Rosario Romero, Laura Stratta, Adrián Fuertes, Stefanía Cora, Jorge José Bailo, José Cáceres, Silvia Moreno, Lorena Arrozogaray, Silvina Deccó, Gonzalo García Garro y los mismos apellidos de siempre volvieron a aparecer bajo el rótulo de “equipos técnicos” del peronismo entrerriano. La enumeración impacta porque explica todo: no hay renovación, no hay autocrítica, no hay apertura y no hay futuro visible. Es la misma foto del 2023, la de los que perdieron, la de los que cerraron el partido, la de los que no dejaron competir una interna real y ahora pretenden maquillarse como especialistas.
El problema no es que se reúnan. El problema es que pretendan vender como “equipos técnicos” a la misma dirigencia que ya tuvo el poder, los cargos, los contratos, los ministerios, las bancas, los municipios y los presupuestos. No son técnicos: son sobrevivientes del aparato. Y, en muchos casos, expertos no en resolver los problemas de la provincia, sino en administrarlos, encubrirlos o vivir de ellos.
No son equipos técnicos. Son autopercibidos técnicos del aparato. Expertos, en todo caso, en sobrevivir dentro del Estado, en administrar cargos, en repartir contratos, en sostener estructuras y en convertir al PJ en una maquinaria cerrada sobre los mismos nombres. Técnicos de la derrota, si se quiere: porque fueron esos sectores los que llevaron al peronismo a perder la provincia después de veinte años, a perder Paraná y a perder Concordia después de casi cuarenta años de dominio político.
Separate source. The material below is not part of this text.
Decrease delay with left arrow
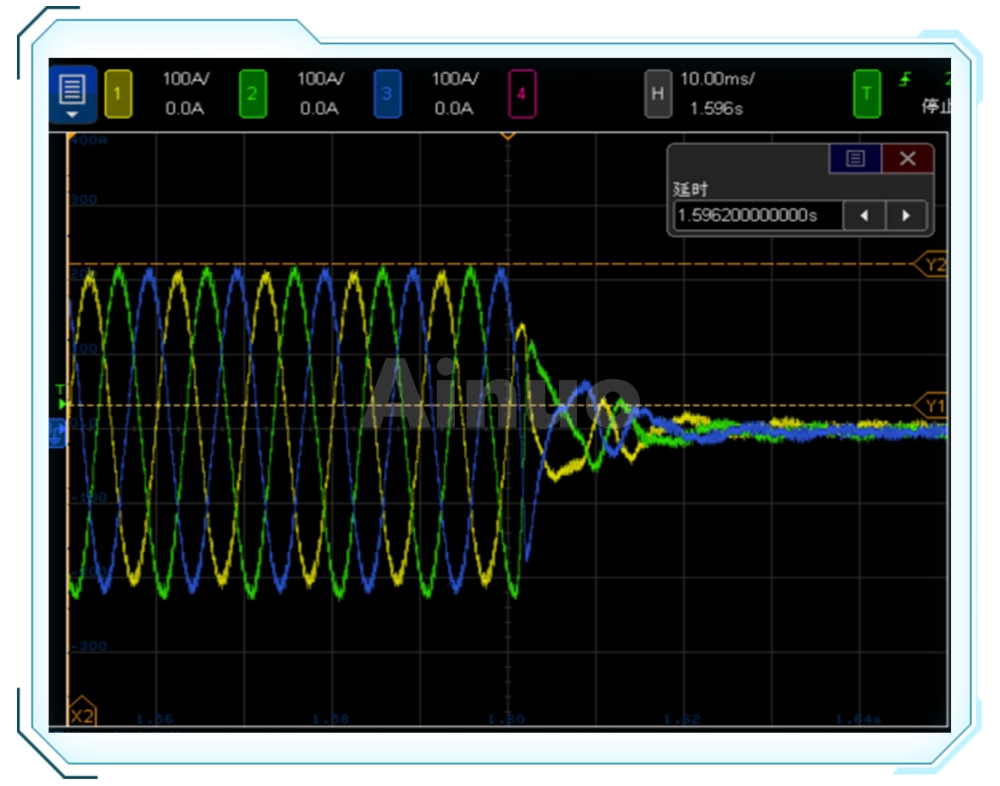point(864,215)
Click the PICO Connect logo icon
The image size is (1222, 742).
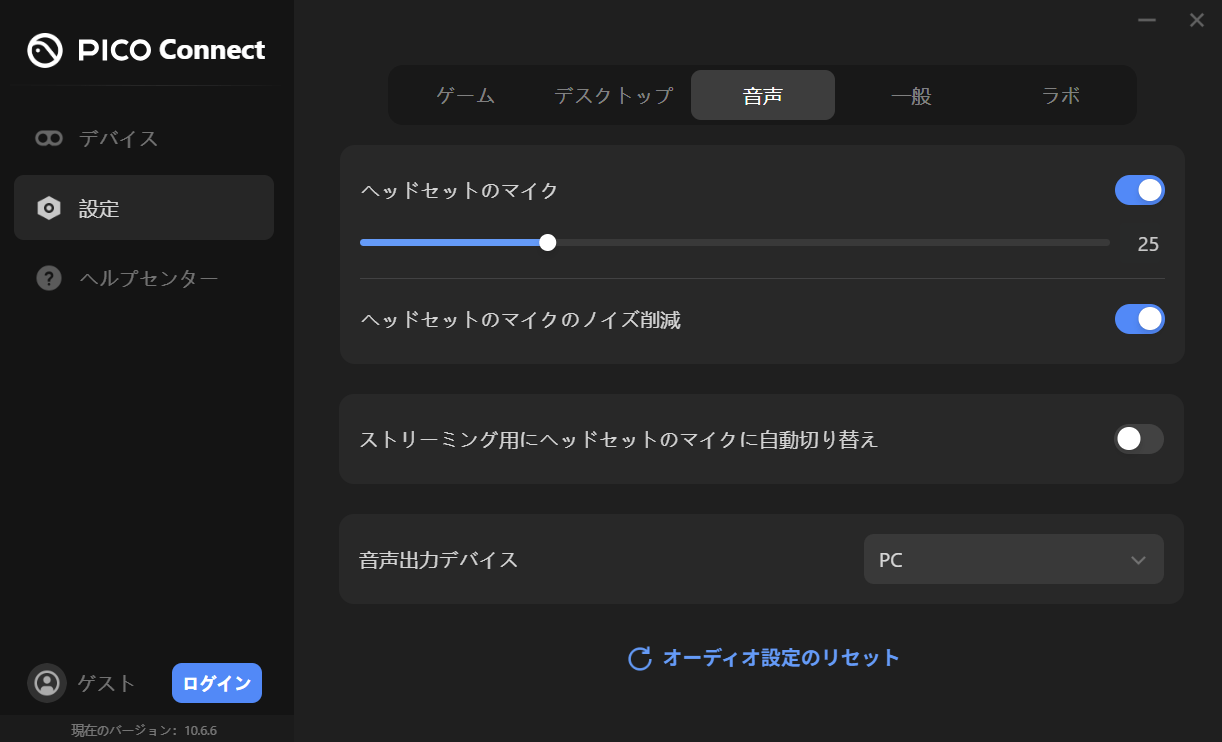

La foto tiene un peso político enorme porque muestra al PJ que no entendió nada. Romero aparece como proyección de un peronismo de Paraná que fue parte del fracaso provincial; Stratta vuelve a escena pese a cargar con una etapa atravesada por subsidios, créditos, contratos y empleos legislativos truchos; Fuertes, Cora, Cáceres, Moreno, Arrozogaray, Deccó y Bahilo completan una postal conocida: la de una dirigencia que habla de renovación mientras se abraza a la misma estructura que la sociedad castigó en las urnas.
Párrafo aparte merece Gonzalo García Garro. No es un militante más: ocupa un cargo en un organismo constitucional que controla jueces. Esa ubicación institucional exige prudencia, independencia y una distancia mínima respecto de la actividad partidaria abierta. Pero en Entre Ríos la impunidad política permite estas mezclas: se puede integrar un organismo sensible para el control judicial y, al mismo tiempo, aparecer orbitando en el armado del PJ como si nada ocurriera.
Desde La Caldera se viene contando hace años el detrás de escena de estos mismos apellidos: contratos truchos, subsidios inexplicables, estructuras legislativas infladas, cajas políticas, empleos partidarios y acomodos familiares. Por eso la derrota de 2023 no fue un accidente electoral ni un problema de comunicación. Fue la consecuencia de una forma agotada de ejercer el poder.
Llamar “equipos técnicos” a esa foto es casi una provocación. No aparecen allí los técnicos de la producción, de la educación, de la salud, de la industria, del trabajo o de la universidad. Aparecen los mariscales de la derrota intentando conservar el control del PJ después de haberlo llevado al precipicio.
La sociedad ya vio esa foto. La rechazó en 2023, cuando el PJ perdió la provincia después de veinte años, y la volvió a rechazar en 2025, cuando esa misma lógica política volvió a ser derrotada por casi treinta puntos. No es un problema de nombres mal comunicados ni de falta de marketing: es el agotamiento de una dirigencia que insiste en presentarse como solución cuando ya quedó identificada como parte central del problema.